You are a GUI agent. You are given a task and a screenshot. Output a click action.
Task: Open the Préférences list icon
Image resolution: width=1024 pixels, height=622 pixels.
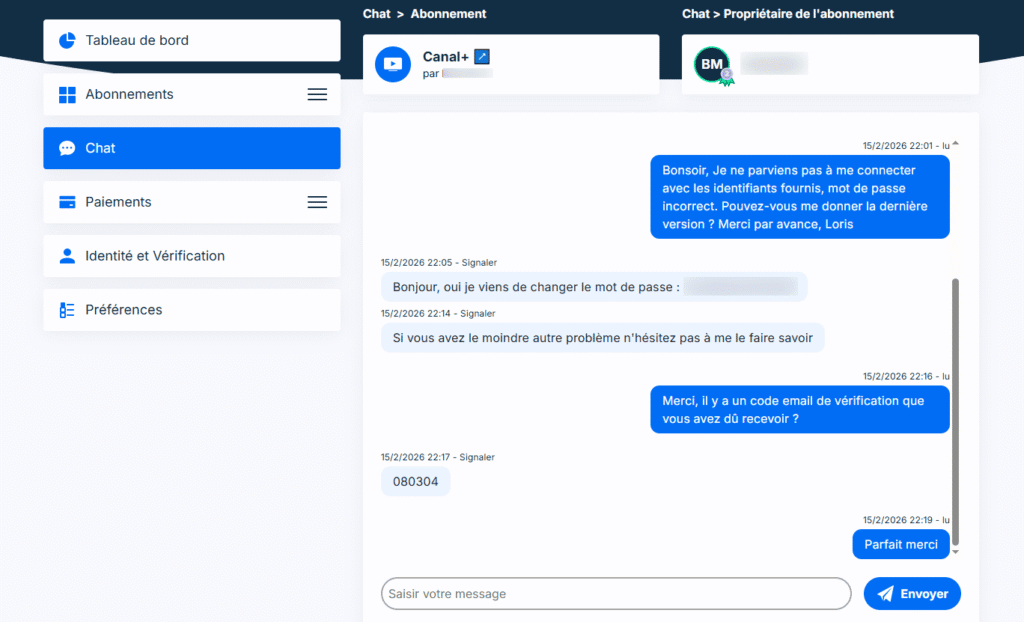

...

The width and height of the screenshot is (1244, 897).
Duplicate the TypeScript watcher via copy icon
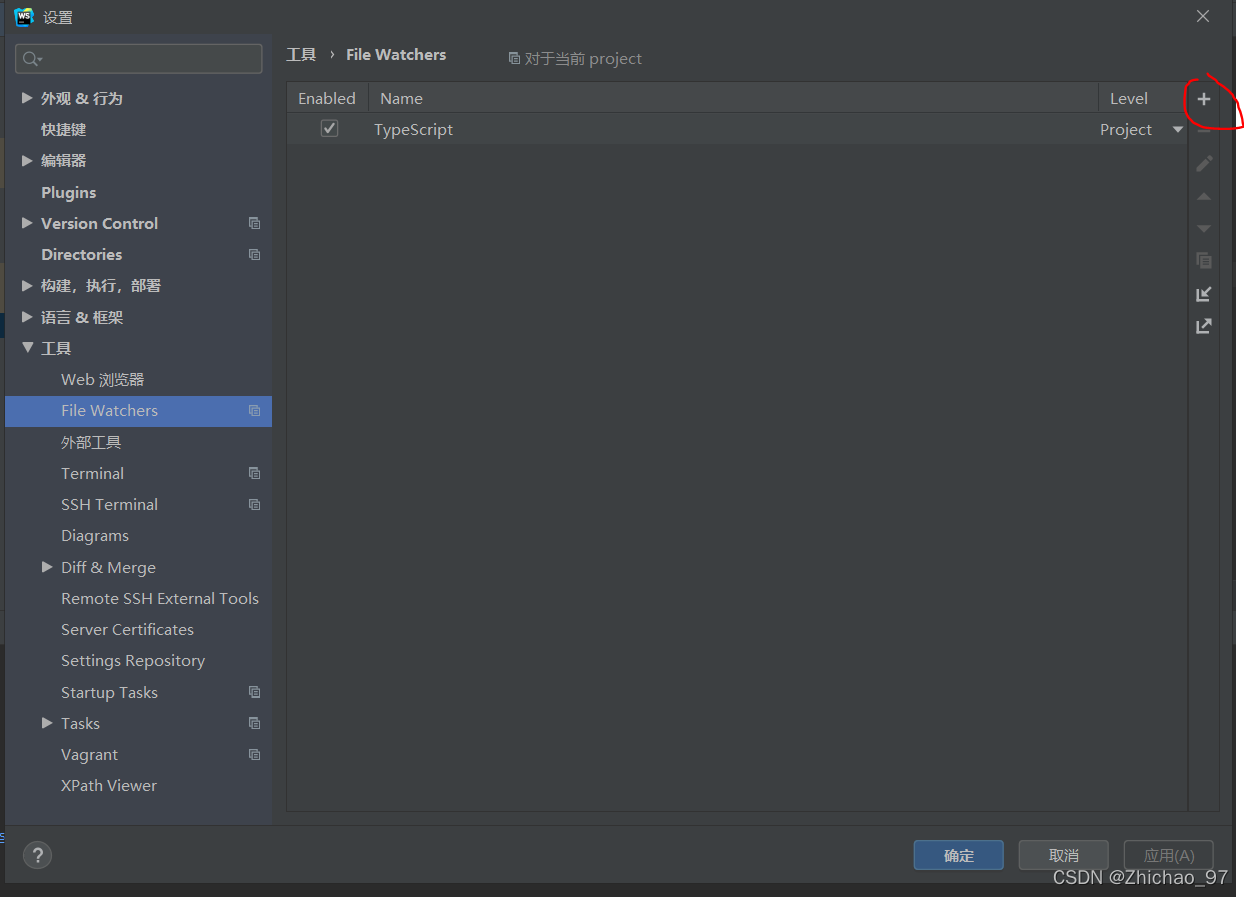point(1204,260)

...

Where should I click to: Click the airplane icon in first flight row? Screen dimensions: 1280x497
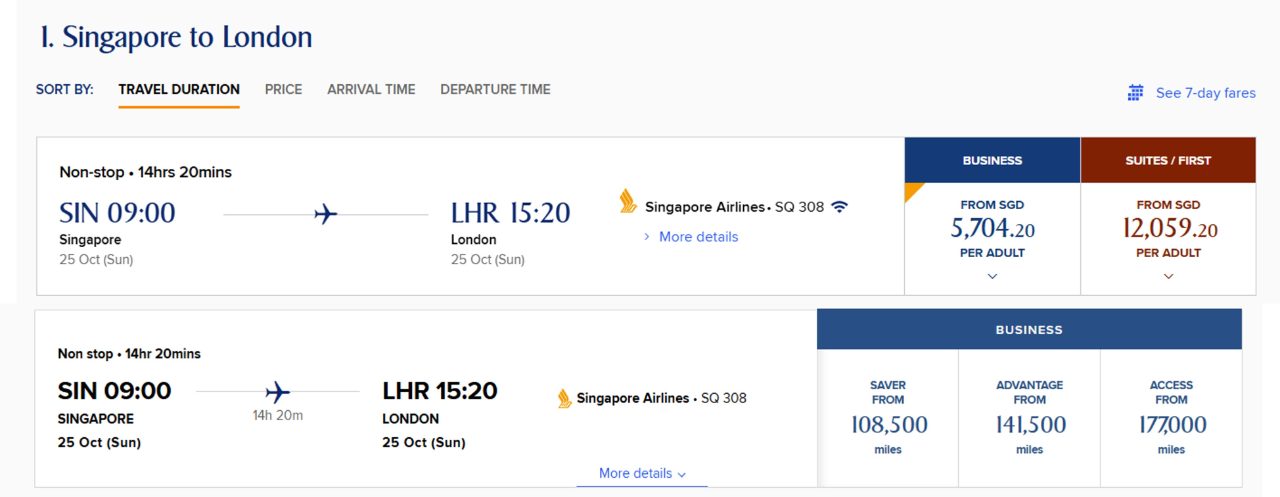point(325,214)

** Exercise task **
Rewrite the stretch of lines from "You are a GUI" through "Image resolution: width=1024", changing "click action" to "tap action" and leaving everything else as it is.

** Result **
You are a GUI agent. You are given a task and a screenshot. Output a tap action.
Task: Open the Préférences list icon
Image resolution: width=1024 pixels, height=622 pixels.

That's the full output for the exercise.